▸ **Problem to work on**
Retype each line below without a single alteration.
Content starts
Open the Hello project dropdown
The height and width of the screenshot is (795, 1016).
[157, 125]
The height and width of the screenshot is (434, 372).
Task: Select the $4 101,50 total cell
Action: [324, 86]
Content ends
▸ **Exercise answer**
Open the Hello project dropdown
The height and width of the screenshot is (795, 1016).
[157, 125]
The height and width of the screenshot is (434, 372).
Task: Select the $4 101,50 total cell
Action: [324, 86]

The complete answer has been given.